Também o vereador Hélio Brasileiro (PMDB) – que votou contra o reajuste da Planta de Valores – criticou a falta de debate dessas questões e parabenizou a vereadora Fernanda Garcia pela realização da audiência. “Desde o primeiro, eu disse que esse não é o momento oportuno para ter aumento de imposto. Por isso, faz todo sentido realizar essa audiência pública, mesmo depois de promulgada a lei”, defendeu. O vereador também disse que irá apresentar um requerimento solicitando ao Executivo informações sobre as desapropriações em curso, que também serão impactadas pela atualização da Planta de Valores.

 

“Reajuste gritante” – A vereadora Fernanda Garcia apresentou uma planilha com os percentuais de reajuste da Planta Genérica de Valores, elaborada por seu gabinete.

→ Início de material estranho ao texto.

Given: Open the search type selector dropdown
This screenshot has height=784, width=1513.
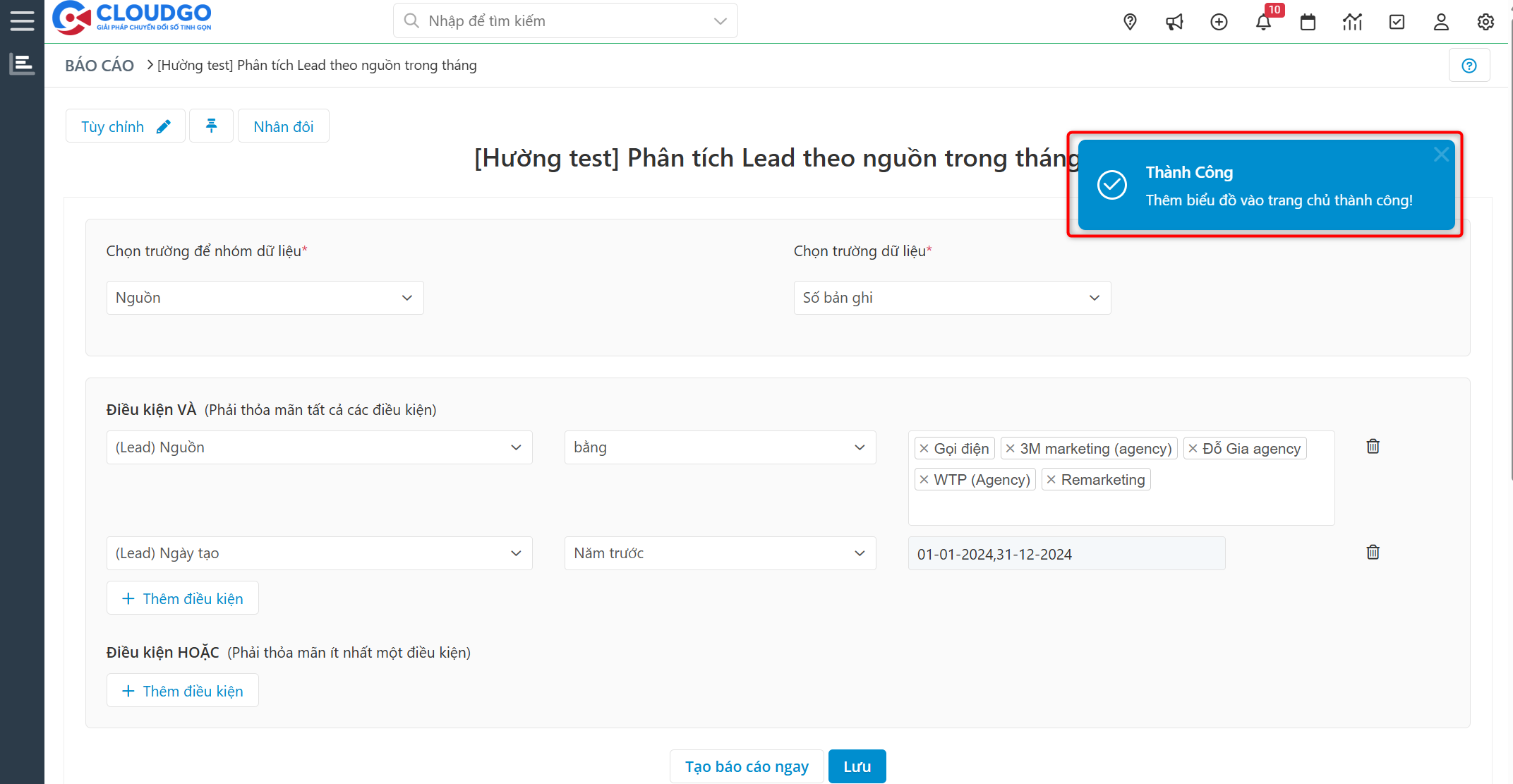Looking at the screenshot, I should pos(720,20).
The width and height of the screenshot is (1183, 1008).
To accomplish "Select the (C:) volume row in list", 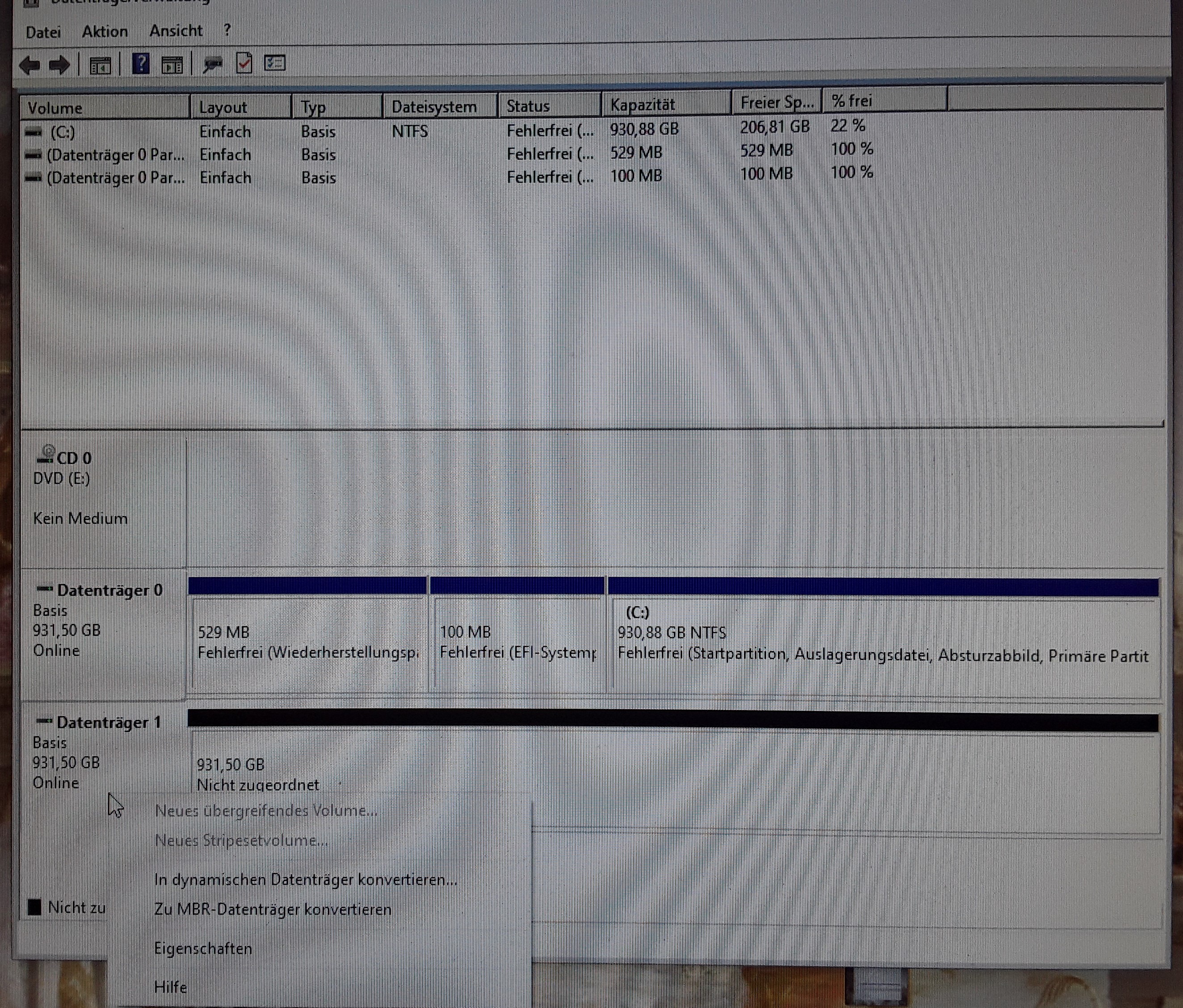I will click(63, 133).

Na Avenida Paraná (Cajuru), o reajuste pode chegar a 1.311%, saindo de R$ 42,51 o metro quadrado para R$ 600,00. Na Avenida Três de Março, o valor do metro quadrado passará de R$ 75,27 para R$ 600,00, um aumento de 910%. Na Avenida Independência, o metro quadrado passará de R$ 42,51 para R$ 250,00, ou 448% de reajuste. Já na Avenida Dom Aguirre, na Zona Leste, o metro quadrado passará de R$ 115,00 para R$500,00, ou 332% de reajuste. “O aumento é gritante, assustador, e vai incidir no IPTU”, afirmou a vereadora, enquanto Claudia Marchetti chamou a atenção para os reajustes maiores nas áreas carentes.

 

O advogado Marcio Leme observou que, para o ano que vem, o reajuste do IPTU terá como base os valores de 2017, aplicando-se apenas a correção monetária, sem o impacto da atualização da Planta de Valores, como prevê a Lei 11.592, mas, para 2019, se não for mudada a lei, vão prevalecer os altos reajustes de valores, como os levantados pelo gabinete da vereadora. O presidente do PSOL, Igor Tanaka, também criticou a falta de debate com a sociedade. E a vereadora Fernanda Garcia, finalizando a audiência, enfatizou a importância de se debater o assunto e disse que encaminhou um requerimento à Prefeitura cobrando informações sobre os critérios para o cálculo dessa Planta Genérica de Valores para 2019.

 

A audiência pública, que contou com participação de representantes de associações de moradores, não teve a presença do secretário da Fazenda, Fábio de Castro Martins, devido à volta de José Crespo (DEM) à Prefeitura, em lugar de Jaqueline Coutinho, por determinação da Justiça, no final da tarde de quinta-feira. Os trabalhos foram transmitidos ao vivo pela TV Câmara (Canal 61.3, digital e aberto, e Canal 6 da NET).